Engineering Chromosome Bridges Through CRISPR/Cas9 to Decipher the Impact of Intercentromeric Distance on Resolution Dynamics.

Resolution of chromosome bridges during mitosis is a critical yet incompletely understood process with implications for genomic stability and cancer development. In this study, we investigated the impact of the bridging chromatin length on the timing and mechanism of chromosome bridge resolution. Using CRISPR/Cas9 technology, we engineered chromosome bridges with precisely defined intercentromeric distances in human RPE-1 cells. Our study revealed a decline in the frequency of chromosome bridges as cells progressed from early anaphase to late telophase, indicating resolution during mitosis. Moreover, the longer the bridging chromatin length, the higher the frequency of chromosome bridges observed at the mitotic exit, demonstrating that the size of the bridge influences its resolution during mitosis.

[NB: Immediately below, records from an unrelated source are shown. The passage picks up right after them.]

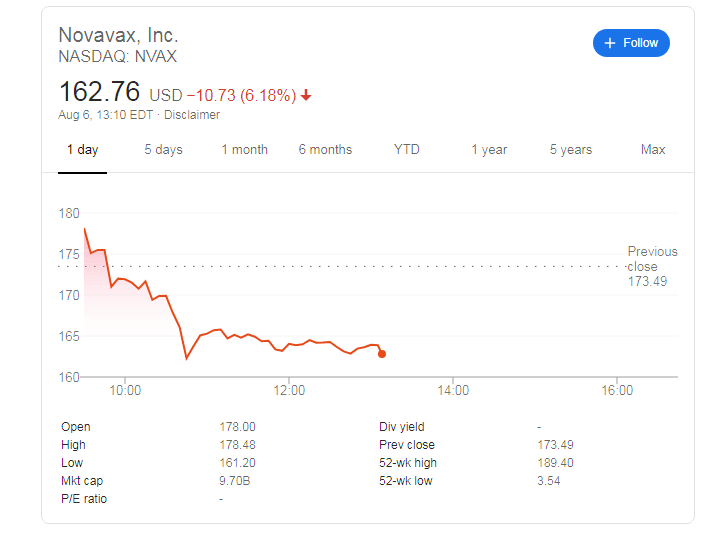Click the 162.76 stock price
The height and width of the screenshot is (535, 711).
point(99,92)
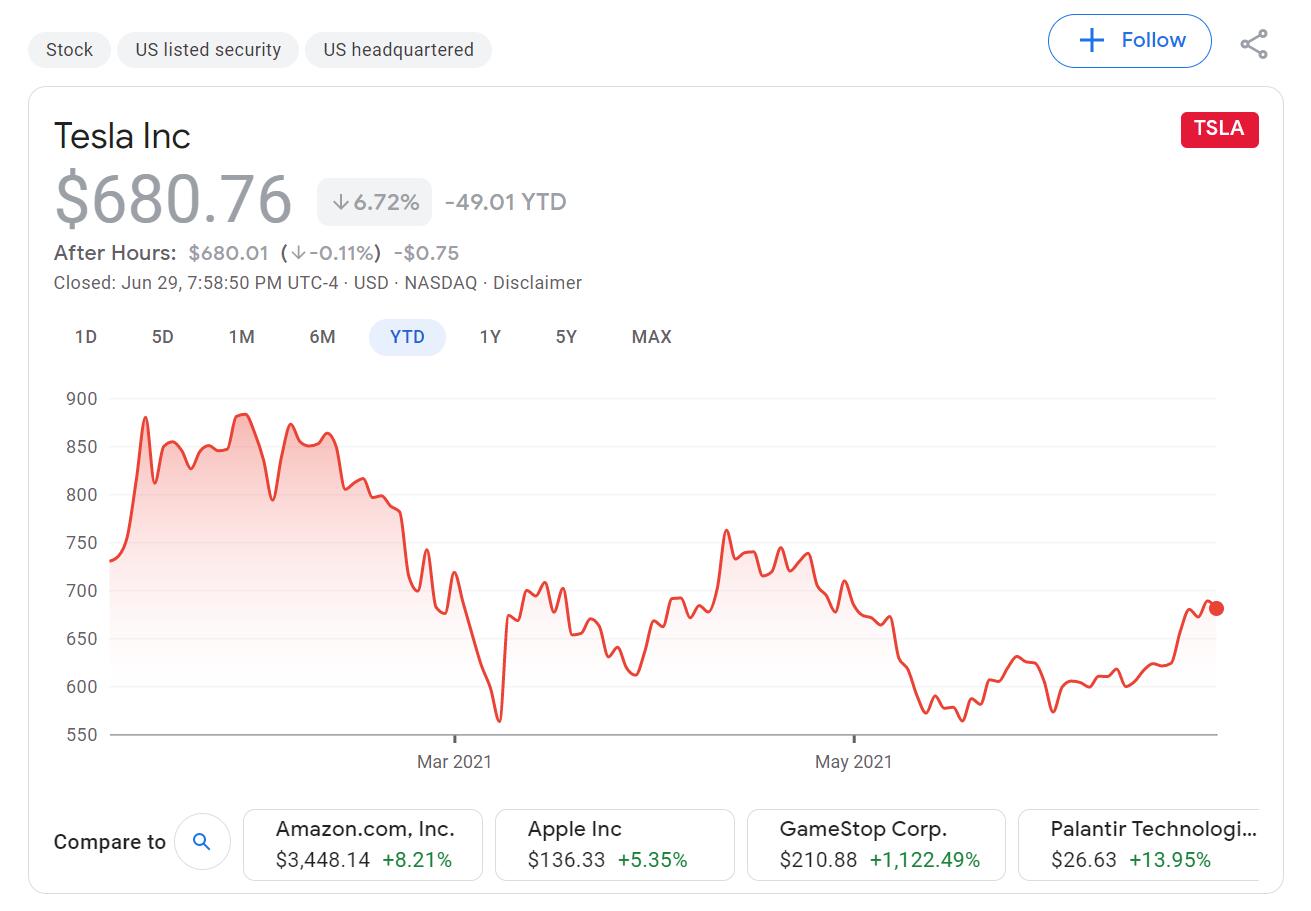Click the 'US headquartered' chip
1311x911 pixels.
point(398,49)
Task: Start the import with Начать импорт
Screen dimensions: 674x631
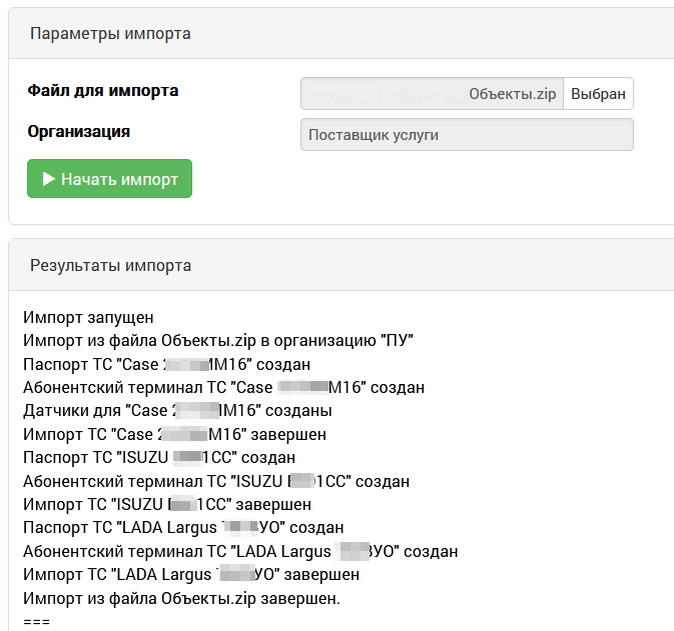Action: (x=110, y=179)

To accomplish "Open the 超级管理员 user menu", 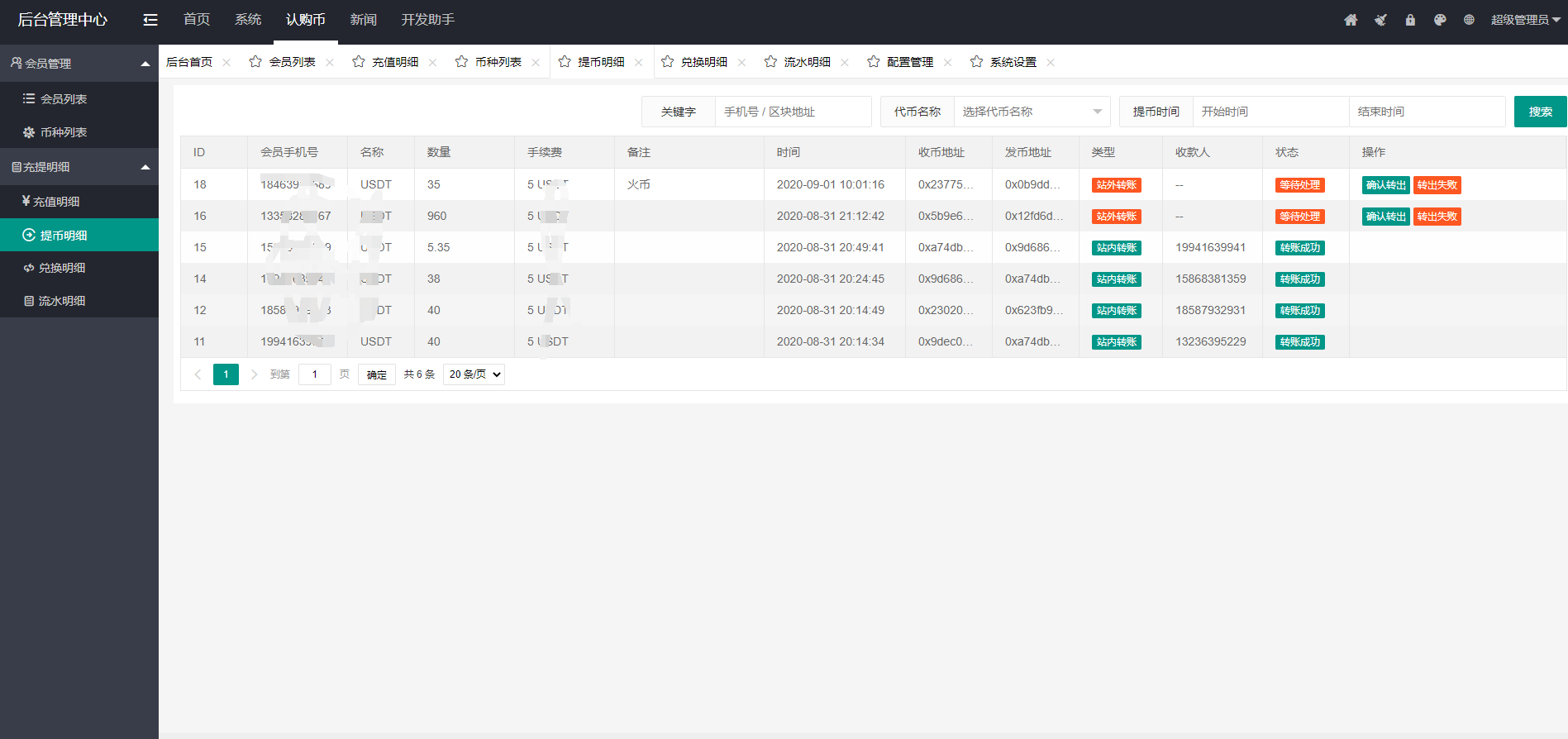I will click(1524, 20).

Additionally, the separation between the bridge kinetochores needed for bridge breakage was strongly dependent on the megabase length of the bridging chromatin, with longer chromosome bridges requiring greater separation for their resolution. Given that chromosome bridge resolution occurs in a concerted manner with spindle elongation and is influenced by the length of the bridging chromatin, we posit that the traction forces generated by microtubules attaching to dicentric chromosomes play a significant role in resolving chromosome bridges during mitosis. Our study underscores the intricate interplay between chromosome bridge geometry and mechanical forces in mitotic chromosome bridge resolution. Our model offers a valuable framework for future investigations into the molecular mechanisms underlying chromosome bridge resolution, with potential implications for cancer biology and genomic stability maintenance.